### KUTIPAN TEKS

Oleh: Prof Dr Nasaruddin Umar
Namun, opsi pandangan ini bisa disanggah. Kata al-rijal di dalam Alquran tidak selamanya berarti laki-laki secara biologis.
Kata al-rijal bisa juga berarti gender maskulin (QS Al-Baqarah [2]: 282), orang tanpa membedakan laki-laki atau perempuan (QS Al-A’raf [7]: 46), nabi atau rasul (QS Al-Anbiya’ [21]: 7), tokoh yang memiliki sejumlah kapasitas (QS Yaasin [36]: 20), dan budak (QS Az-Zumar [39]: 29).
Opsi kedua menganggap adanya kemungkinan nabi perempuan. Pendapat inilah yang didukung Ibnu Hazm, dengan penjelasan bahwa nubuwwah berasal dari kata inba’, berarti ‘berita atau informasi’.

######

## YANG PERLU DIKERJAKAN
• A. Tentukan apakah setiap pernyataan berikut sesuai dengan kutipan teks. Jawab ya atau tidak, lalu kutip persis kata-kata penentunya dari kutipan teks. (i) Kata al-rijal di dalam Alquran selalu berarti laki-laki secara biologis. (ii) Ibnu Hazm mendukung pendapat tentang kemungkinan adanya nabi perempuan. (iii) Salah satu arti kata al-rijal adalah budak.
• B. Teruskan kutipan teks mulai setelah kalimat terakhirnya.

### DATA UNTUK DIPERIKSA

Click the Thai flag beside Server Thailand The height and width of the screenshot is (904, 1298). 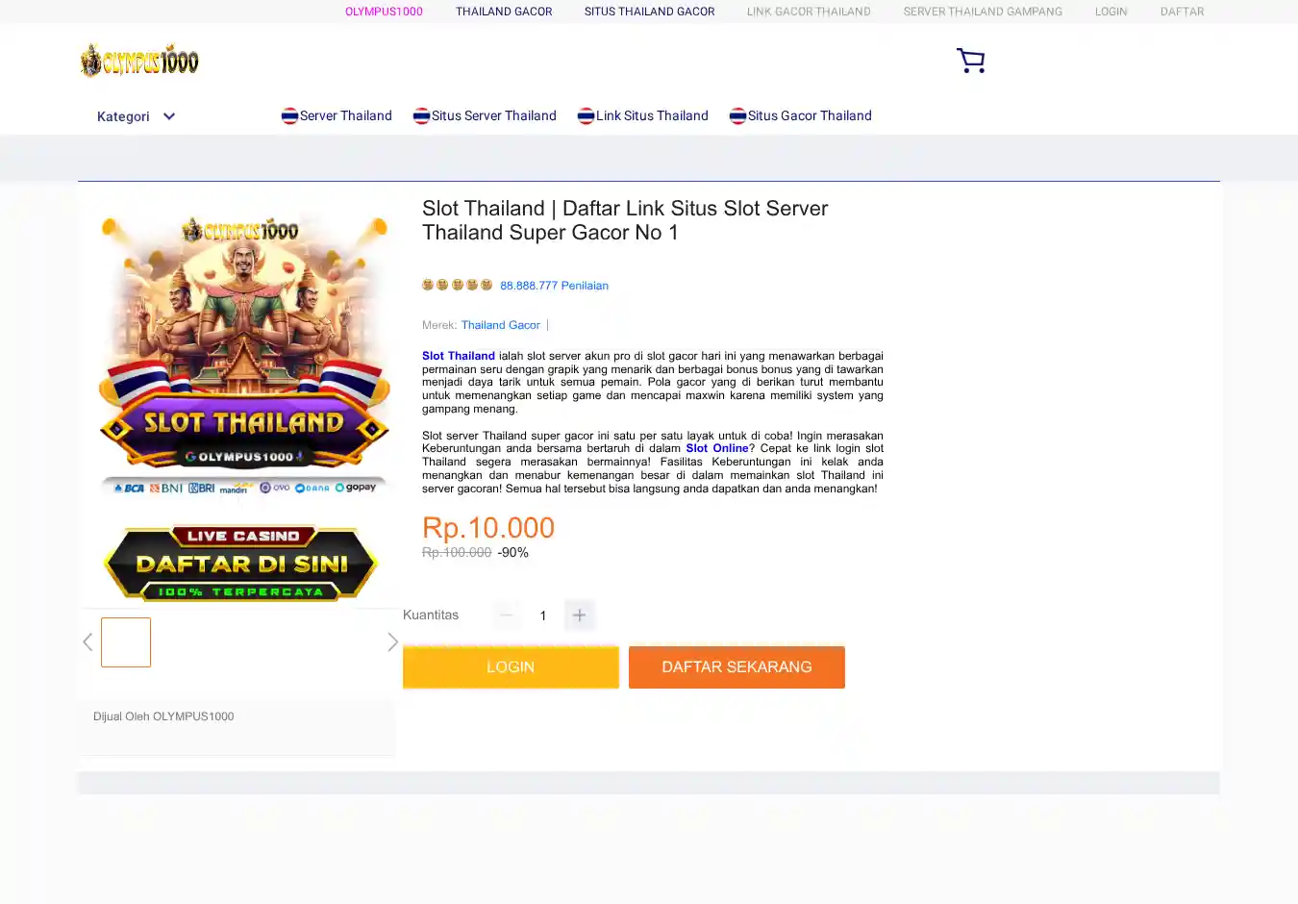[289, 116]
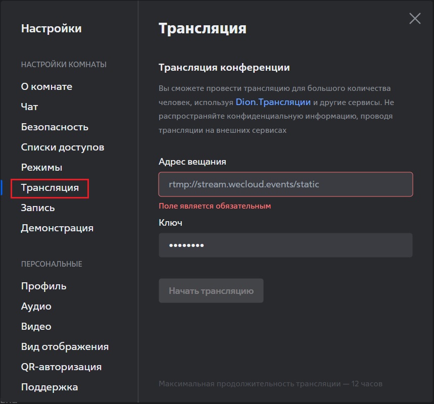Open Видео settings
Screen dimensions: 434x404
[36, 326]
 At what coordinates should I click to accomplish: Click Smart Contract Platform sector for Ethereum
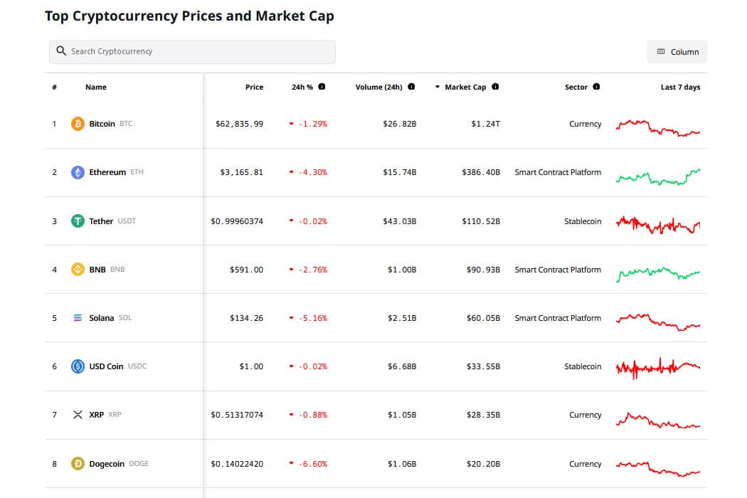(x=557, y=171)
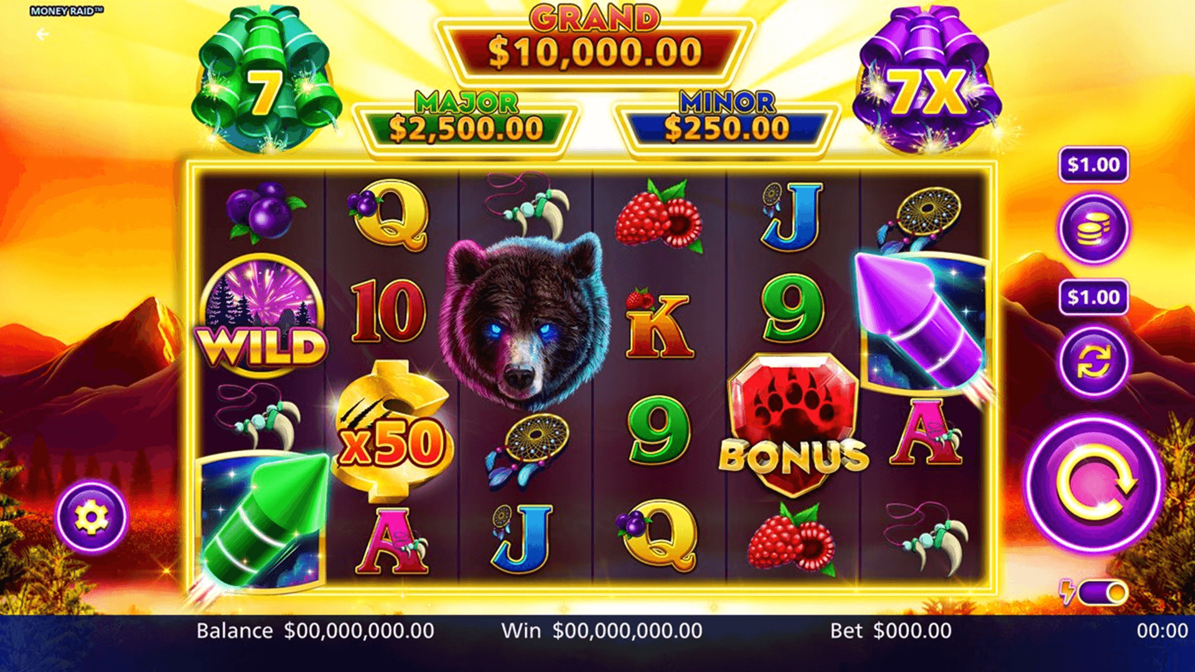Open the autoplay arrows button
1195x672 pixels.
click(1094, 362)
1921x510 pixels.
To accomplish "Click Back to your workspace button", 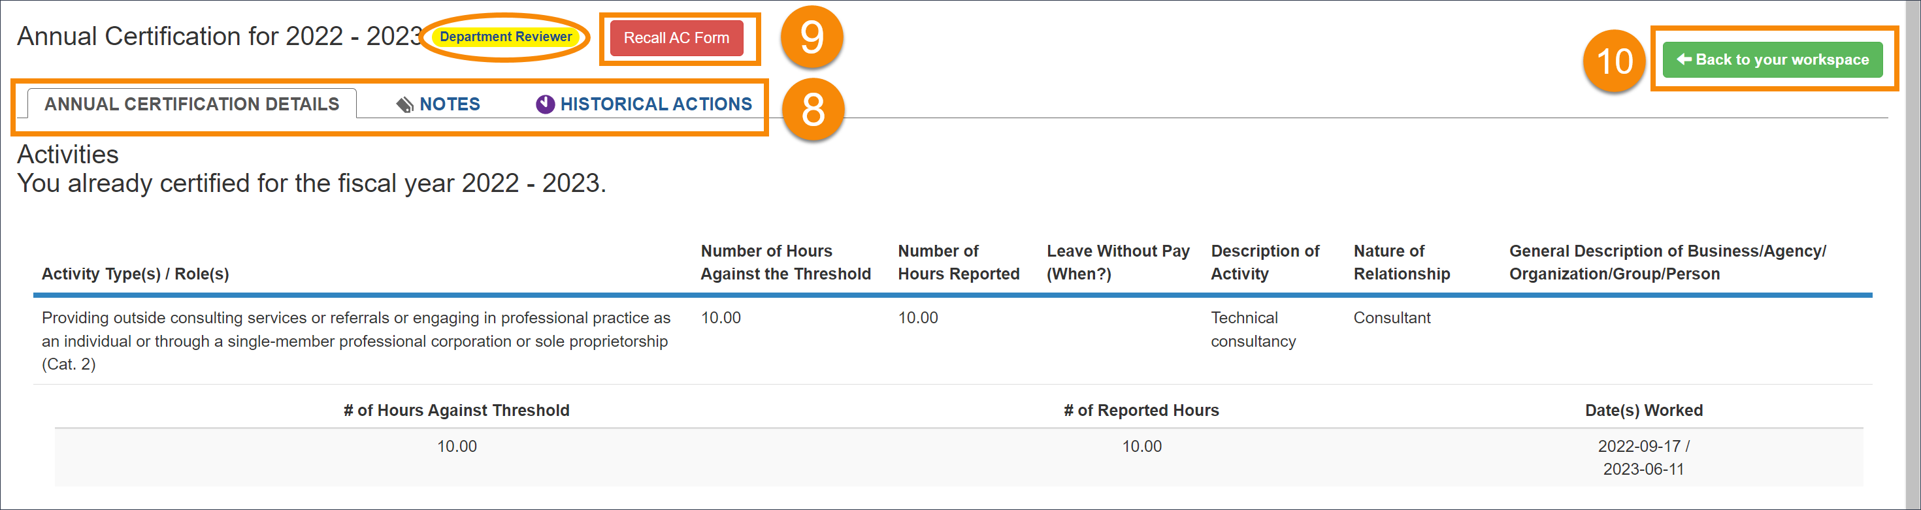I will pyautogui.click(x=1773, y=60).
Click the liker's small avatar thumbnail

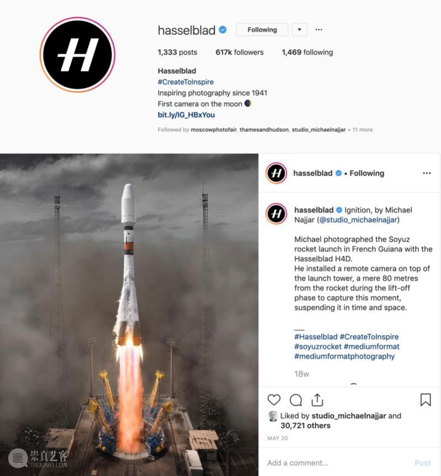[x=273, y=416]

######

## JAWABAN TUGAS
• A.
(i) Tidak: "Kata al-rijal di dalam Alquran tidak selamanya berarti laki-laki secara biologis."
(ii) Ya: "Opsi kedua menganggap adanya kemungkinan nabi perempuan. Pendapat inilah yang didukung Ibnu Hazm"
(iii) Ya: "dan budak (QS Az-Zumar [39]: 29)"

• B.
Nabi adalah orang yang memperoleh informasi dari Tuhan. Informasi ini dibedakan ke dalam beberapa tingkatan, antara lain informasi berupa wahyu kepada para nabi, ilham kepada para wali, taklim kepada para awam, dan thabi’ah berupa informasi kepada segenap makhluk, termasuk binatang, sebagaimana halnya lebah (QS aA-Nahl [16]: 68).
Ibnu Hazm membedakan antara kenabian (nubuwwah/prophecy), keraguan (dzann), ilusi (tawaahum/illution), (kahana/divination), dan astrologi.
Wahyu yang turun kepada seseorang biasanya mempunyai cara atau proses. Pertama, wahyu melalui perantara malaikat Jibril dan yang kedua wahyu yang turun langsung kepada seseorang tanpa wasilah.
Wahyu yang turun kepada perempuan menurut Ibnu Hazm, antara lain Maryam diberi tahu akan lahirnya seorang bernama Isa dari rahimnya (QS Maryam [19]: 17- 19, Al-Maaidah [5]: 75, dan Yusuf [12]: 46).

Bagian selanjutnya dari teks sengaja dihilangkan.